Ils sont les garants et les responsables des produits ou cultures qu’ils vont ensuite proposer aux consommateurs. Ils ont aussi la responsabilité de surveiller  et le cas échéant de défendre leur production contre les pollutions extérieures.
Cela ne concerne évidemment que les pollutions consécutives à des accidents, des maladresses, des actes malveillants, ou délibérément imprudents, des situations qu’il est humainement possible d’éviter.
Si un agriculteur bio constate un débordement de produit phytosanitaire sur ses cultures, il a l’obligation de le signaler à son organisme certificateur de manière à pouvoir déclencher une procédure (n°17) de déclaration de sinistre à son assurance.
Une fois cette déclaration faite, l’agriculteur bio a reporté la responsabilité du sinistre dont il a la charge sur l’auteur des faits, son voisin. 
S’il ne fait pas cette démarche et qu’une analyse est faite par l’organisme certificateur, ou un client, plusieurs mois après, l’agriculteur Bio devient entièrement responsable de la pollution de ses produits. Et une procédure de perte de certification et de déclassement de ses parcelles peut être engagée.
Certes ce genre de situation n’est pas facile, mais il en va bien de la crédibilité de l’agriculture Bio dans son ensemble et de l’honnêteté de ses acteurs.
Certaines rumeurs dommageables circulent et il est grand temps que les agriculteurs Bio prennent bien conscience de cette problématique, et prennent en main leur destin.

Nous espérons que ces recommandations qui ont fait leurs preuves vous seront également utiles pour réagir fermement et efficacement contre les débordements de produits phytosanitaires!

**Informations affichées:**
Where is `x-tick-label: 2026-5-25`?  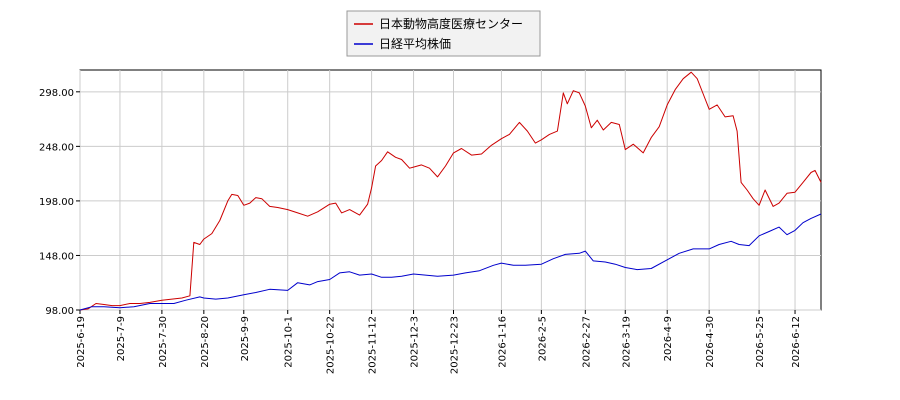
x-tick-label: 2026-5-25 is located at coordinates (760, 342).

**Activité 1:**
Recopiez à l'identique le passage de l'extrait qui s'ouvre sur les mots « Une fois cette » et se clôt sur « peut être engagée. ».
**Activité 2:**
Relevez dans l'extrait toutes les origines de pollution qu'il présente comme seules concernées.
Appuyez-vous uniquement sur l'extrait.

**Corrigé 1:**
Une fois cette déclaration faite, l’agriculteur bio a reporté la responsabilité du sinistre dont il a la charge sur l’auteur des faits, son voisin. 
S’il ne fait pas cette démarche et qu’une analyse est faite par l’organisme certificateur, ou un client, plusieurs mois après, l’agriculteur Bio devient entièrement responsable de la pollution de ses produits. Et une procédure de perte de certification et de déclassement de ses parcelles peut être engagée.

**Corrigé 2:**
- des accidents
- des maladresses
- des actes malveillants
- des actes délibérément imprudents